Sunday, June 17, 2012

The Howl: Resurrection of the Wild Woman


excerpt from Women Who Run with the Wolves, by Clarissa Pinkola Estes, Ph.D.  (gracias seniora por sus palabras de sabinduria)

"It is told that there is a place in the desert where the spirit of women and the spirit of wolves meet across time....

There is an old woman who lives in a hidden place that everyone knows in their souls but few have ever seen... she seems to wait for the lost or wandering people and seekers to come to her place.  She calls herself by many names: La Huesera, Bone Woman, La Trapera, The Gatherer, La Loba, Wolf Woman.
The sole work of La Loba is the collecting of bones.  She collects and preserves, especially that which is in danger of being lost to the world. 
She creeps and crawls and sifts through the mountains and dry river beds looking for wolf bones, and when she has assembled an entire skeleton, when the last bone is in place and the beautiful white sculpture of the creature is laid out before her, she sits by the fire and thinks about what song she will sing.
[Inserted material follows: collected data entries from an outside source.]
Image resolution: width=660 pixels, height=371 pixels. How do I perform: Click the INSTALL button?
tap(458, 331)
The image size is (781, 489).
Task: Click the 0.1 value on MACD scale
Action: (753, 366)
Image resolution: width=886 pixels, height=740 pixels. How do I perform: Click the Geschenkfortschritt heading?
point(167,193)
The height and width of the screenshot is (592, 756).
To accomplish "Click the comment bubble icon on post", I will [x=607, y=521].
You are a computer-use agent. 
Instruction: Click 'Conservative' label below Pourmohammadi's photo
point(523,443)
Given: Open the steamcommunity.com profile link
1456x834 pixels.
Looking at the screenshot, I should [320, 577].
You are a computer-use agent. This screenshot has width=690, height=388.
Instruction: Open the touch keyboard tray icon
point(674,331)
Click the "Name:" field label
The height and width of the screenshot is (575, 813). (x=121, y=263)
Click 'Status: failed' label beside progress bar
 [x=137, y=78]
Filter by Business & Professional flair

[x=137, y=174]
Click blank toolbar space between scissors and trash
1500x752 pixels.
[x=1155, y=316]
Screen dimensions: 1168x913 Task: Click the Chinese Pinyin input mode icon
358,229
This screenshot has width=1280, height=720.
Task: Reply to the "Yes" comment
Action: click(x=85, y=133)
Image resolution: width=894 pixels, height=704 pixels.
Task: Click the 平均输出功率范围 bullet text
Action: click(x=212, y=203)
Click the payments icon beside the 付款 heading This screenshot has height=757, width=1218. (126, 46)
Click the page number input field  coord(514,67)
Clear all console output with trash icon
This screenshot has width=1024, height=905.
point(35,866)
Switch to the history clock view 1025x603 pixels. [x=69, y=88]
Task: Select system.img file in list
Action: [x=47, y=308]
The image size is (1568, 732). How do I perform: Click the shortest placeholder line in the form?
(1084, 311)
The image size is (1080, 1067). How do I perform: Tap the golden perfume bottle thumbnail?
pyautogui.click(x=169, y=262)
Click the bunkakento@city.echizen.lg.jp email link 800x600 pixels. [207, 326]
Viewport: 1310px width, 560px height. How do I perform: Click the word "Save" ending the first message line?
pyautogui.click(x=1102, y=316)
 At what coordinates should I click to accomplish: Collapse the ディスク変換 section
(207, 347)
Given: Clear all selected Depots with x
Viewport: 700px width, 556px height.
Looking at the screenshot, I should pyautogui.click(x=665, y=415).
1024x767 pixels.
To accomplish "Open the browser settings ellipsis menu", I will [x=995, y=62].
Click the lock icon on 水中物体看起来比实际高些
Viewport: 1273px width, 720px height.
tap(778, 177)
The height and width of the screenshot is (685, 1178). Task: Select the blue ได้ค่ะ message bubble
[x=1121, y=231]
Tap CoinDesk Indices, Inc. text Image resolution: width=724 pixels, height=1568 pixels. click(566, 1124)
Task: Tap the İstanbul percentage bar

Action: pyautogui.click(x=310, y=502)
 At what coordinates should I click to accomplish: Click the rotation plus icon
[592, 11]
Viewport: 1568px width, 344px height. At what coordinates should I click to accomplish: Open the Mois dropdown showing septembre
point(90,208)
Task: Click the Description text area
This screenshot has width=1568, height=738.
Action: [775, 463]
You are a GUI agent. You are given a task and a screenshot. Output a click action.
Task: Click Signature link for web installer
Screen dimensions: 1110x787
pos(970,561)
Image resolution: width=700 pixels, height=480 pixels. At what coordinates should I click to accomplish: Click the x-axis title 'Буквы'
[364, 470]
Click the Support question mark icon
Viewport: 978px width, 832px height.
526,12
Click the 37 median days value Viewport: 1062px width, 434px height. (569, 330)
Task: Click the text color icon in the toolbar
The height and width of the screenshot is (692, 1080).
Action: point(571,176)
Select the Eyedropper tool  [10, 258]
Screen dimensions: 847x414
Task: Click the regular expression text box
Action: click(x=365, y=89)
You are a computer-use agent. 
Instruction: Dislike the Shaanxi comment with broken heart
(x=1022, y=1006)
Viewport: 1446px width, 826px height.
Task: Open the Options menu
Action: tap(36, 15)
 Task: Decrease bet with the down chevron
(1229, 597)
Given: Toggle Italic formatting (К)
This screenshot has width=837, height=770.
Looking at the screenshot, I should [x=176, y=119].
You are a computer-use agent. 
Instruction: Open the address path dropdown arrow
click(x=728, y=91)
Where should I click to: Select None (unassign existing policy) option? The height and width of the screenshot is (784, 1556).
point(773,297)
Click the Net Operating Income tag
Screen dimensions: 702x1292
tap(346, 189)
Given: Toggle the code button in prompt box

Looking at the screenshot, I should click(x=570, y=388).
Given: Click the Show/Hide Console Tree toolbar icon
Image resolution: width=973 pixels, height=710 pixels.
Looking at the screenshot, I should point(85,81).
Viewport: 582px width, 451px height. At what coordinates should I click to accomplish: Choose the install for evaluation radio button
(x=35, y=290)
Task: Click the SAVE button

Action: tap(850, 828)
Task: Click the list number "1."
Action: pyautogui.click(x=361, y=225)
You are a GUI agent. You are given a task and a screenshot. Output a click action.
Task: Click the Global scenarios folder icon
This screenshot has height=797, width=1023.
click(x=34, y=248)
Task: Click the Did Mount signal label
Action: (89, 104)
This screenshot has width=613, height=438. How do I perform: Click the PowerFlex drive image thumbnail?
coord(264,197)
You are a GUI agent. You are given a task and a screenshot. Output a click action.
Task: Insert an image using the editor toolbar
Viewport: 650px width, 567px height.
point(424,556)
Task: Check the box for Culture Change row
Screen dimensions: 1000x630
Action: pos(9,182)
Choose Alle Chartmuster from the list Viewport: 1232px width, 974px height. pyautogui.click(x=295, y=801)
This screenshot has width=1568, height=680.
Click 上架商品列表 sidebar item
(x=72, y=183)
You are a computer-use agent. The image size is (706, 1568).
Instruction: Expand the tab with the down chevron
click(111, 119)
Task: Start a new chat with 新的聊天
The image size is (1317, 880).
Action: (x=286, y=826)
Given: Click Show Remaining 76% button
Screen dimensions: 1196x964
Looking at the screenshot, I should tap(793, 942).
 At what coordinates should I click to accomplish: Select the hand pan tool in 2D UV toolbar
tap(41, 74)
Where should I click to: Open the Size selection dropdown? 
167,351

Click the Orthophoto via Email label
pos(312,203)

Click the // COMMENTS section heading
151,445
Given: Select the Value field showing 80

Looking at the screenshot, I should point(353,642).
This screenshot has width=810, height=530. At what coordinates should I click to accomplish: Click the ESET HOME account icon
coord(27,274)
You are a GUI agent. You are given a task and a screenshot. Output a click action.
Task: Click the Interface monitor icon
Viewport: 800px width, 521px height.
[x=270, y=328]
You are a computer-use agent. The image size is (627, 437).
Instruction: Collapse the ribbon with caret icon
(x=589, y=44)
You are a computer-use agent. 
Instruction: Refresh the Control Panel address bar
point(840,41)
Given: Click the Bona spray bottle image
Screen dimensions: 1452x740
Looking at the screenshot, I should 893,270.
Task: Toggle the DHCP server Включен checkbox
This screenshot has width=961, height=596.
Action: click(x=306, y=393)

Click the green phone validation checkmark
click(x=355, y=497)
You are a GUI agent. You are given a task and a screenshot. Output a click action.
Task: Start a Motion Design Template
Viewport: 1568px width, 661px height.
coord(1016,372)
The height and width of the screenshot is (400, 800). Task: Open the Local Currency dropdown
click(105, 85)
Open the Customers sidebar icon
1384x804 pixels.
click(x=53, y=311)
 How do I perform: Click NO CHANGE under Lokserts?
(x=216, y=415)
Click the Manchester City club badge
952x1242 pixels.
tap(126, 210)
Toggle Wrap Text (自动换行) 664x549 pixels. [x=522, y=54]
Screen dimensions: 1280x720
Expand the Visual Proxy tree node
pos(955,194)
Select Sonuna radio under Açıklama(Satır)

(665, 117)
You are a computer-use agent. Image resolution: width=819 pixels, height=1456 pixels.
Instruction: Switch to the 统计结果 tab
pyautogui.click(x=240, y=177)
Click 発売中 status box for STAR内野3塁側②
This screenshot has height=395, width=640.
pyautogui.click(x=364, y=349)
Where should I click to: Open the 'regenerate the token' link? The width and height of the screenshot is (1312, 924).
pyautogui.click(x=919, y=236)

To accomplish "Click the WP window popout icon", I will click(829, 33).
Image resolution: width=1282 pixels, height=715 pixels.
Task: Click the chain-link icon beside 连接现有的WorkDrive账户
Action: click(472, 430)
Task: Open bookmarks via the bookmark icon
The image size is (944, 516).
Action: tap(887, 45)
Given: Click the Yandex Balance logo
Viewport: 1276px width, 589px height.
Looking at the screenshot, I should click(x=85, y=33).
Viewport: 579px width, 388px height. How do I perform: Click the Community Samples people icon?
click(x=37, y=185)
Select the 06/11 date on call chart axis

And when she is sure, she stands over the creature, raises her arms over it, and sings out.  That is when the rib bones and leg bones of the wolf begin to flesh out and the creature becomes furred.  La Loba sings some more, and more until the creature comes into being; its tail curled upward, shaggy and strong.  And La Loba sings more and the wolf creature begins to breathe.

And still La Loba sings so deeply that the floor  of the desert shakes, and as she sings, the wolf opens its eyes, leaps up, and runs away down the canyon.  Somwhere in its running, whether by the speed of its running or by splashing its way into a river, or by way  of a ray of sunlight or moonlight hitting it right in the side, the wolf is suddenly transformed into a laughing woman who runs free towards the horizon. 

We all begin as a bundle of bones lost somewhere in a desert, a dismantled skeleton that lies under the sand.

La Loba sings over the bones.  To sing means to use the soul-voice.  It means to say  on the breath the truth  of one's power and one's  need, to breathe soul over the thing that is ailing or in need of restoration.  This is singing over the bones."

My voice rises up in the moonlight.  I sing my joy to the Moon.  My howls will heal my soul.